● WAS ZU TUN IST
(1) Wie viele Plätze in drogenfreien Stationen gibt es laut dem Ausgangstext über Drogen in Hamburger Gefängnissen bislang?
(2) Nennen Sie alle Kernpunkte des Programms, das der Justizsenator laut dem Ausgangstext vorgestellt hat.
(3) Geben Sie aus dem Ausgangstext den Abschnitt von „Gut entzogen im“ bis „er gestern vorstellte.“ unverändert wieder.

● AUSGANGSTEXT
————————

Gut entzogen im Knast

■ Pilotprojekte für Spritzentausch und Drogensubstitution in Hamburgs Gefängnissen vorgestellt / Schon der zweite Versuch Von Kai von Appen

Hamburgs Justizsenator Wolfgang Hoffmann-Riem will die Drogenproblematik in hanseatischen Knästen weiter eindämmen. Drogenfreie Stationen, Methadon-Substitution und „Spritzentausch“ sind die Kernpunkte eines Programms, das er gestern vorstellte.

Nach Hoffmann-Riems Schätzung sind 30 Prozent der 2900 Hamburger Strafgefangenen von harten Drogen wie Heroin oder Kokain abhängig, weitere 10 Prozent anfällig für Drogenkonsum. Trotz starker Kontrollen sei das Einschmuggeln von Rauschgift in die Gefängnisse nicht zu verhindern. „Mit dieser Dichte muß der Strafvollzug fertigwerden,“ beklagt der Senator. Deshalb seien „handhabbare Maßnahmen“ notwendig, um den „Ordnungsvollzug nicht zu beeinträchtigen.“

Der Senator setzt auf drei Komponenten: So sollen neben den bislang 80 Plätzen in drogenfreien Stationen in den Haftanstalten Fuhlsbüttel und Vierlande zwei weitere Entzugs- und Clean-Trakte in Santa Fu eingerichtet werden. Für diese Einrichtungen können sich Strafgefangene bewerben, die mit „Disziplin und Selbstkontrolle“ sich dem „Entzug unterziehen und eine Therapie wahrnehmen“ wollen.

Nach Hoffmann-Riems Plänen sollen überdies die Substitutionsprogramme mit der Ersatzdroge Methadon von derzeit 165 Plätzen in Neuengamme, Santa Fu und im Untersuchungsgefängnis Holstenglacis auf 300 Therapie-Plätze aufgestockt werden.

————————

● GESPEICHERTE DATEN
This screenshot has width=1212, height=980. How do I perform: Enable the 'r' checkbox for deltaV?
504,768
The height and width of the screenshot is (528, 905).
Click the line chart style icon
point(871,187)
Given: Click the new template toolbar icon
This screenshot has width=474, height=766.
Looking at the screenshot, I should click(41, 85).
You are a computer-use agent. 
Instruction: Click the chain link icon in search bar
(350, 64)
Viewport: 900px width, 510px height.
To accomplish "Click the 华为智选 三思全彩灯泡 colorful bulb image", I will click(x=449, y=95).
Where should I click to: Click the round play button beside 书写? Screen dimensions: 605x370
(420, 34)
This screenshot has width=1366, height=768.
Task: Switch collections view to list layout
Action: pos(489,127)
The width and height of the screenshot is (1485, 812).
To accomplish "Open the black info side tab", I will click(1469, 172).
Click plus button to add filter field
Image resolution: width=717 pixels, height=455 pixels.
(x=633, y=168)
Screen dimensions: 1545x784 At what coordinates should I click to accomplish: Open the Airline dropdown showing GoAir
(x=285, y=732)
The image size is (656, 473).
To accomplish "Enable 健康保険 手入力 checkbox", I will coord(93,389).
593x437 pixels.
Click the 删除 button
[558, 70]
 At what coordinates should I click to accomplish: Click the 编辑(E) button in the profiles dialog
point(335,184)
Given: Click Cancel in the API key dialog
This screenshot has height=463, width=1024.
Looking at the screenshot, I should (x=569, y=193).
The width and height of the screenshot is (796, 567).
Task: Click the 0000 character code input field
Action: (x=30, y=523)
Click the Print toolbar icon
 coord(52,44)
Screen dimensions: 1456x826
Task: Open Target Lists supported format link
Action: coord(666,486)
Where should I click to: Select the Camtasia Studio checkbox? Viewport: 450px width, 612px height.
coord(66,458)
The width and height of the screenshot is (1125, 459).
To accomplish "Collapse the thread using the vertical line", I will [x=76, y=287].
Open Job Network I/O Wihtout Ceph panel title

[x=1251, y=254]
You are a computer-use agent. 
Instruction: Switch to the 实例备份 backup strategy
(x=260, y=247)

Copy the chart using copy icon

————————

● ANTWORTEN NACH NUMMER
(1) 80 Plätze, in den Haftanstalten Fuhlsbüttel und Vierlande.

(2) Drogenfreie Stationen, Methadon-Substitution, Spritzentausch

(3)
Gut entzogen im Knast

■ Pilotprojekte für Spritzentausch und Drogensubstitution in Hamburgs Gefängnissen vorgestellt / Schon der zweite Versuch Von Kai von Appen

Hamburgs Justizsenator Wolfgang Hoffmann-Riem will die Drogenproblematik in hanseatischen Knästen weiter eindämmen. Drogenfreie Stationen, Methadon-Substitution und „Spritzentausch“ sind die Kernpunkte eines Programms, das er gestern vorstellte.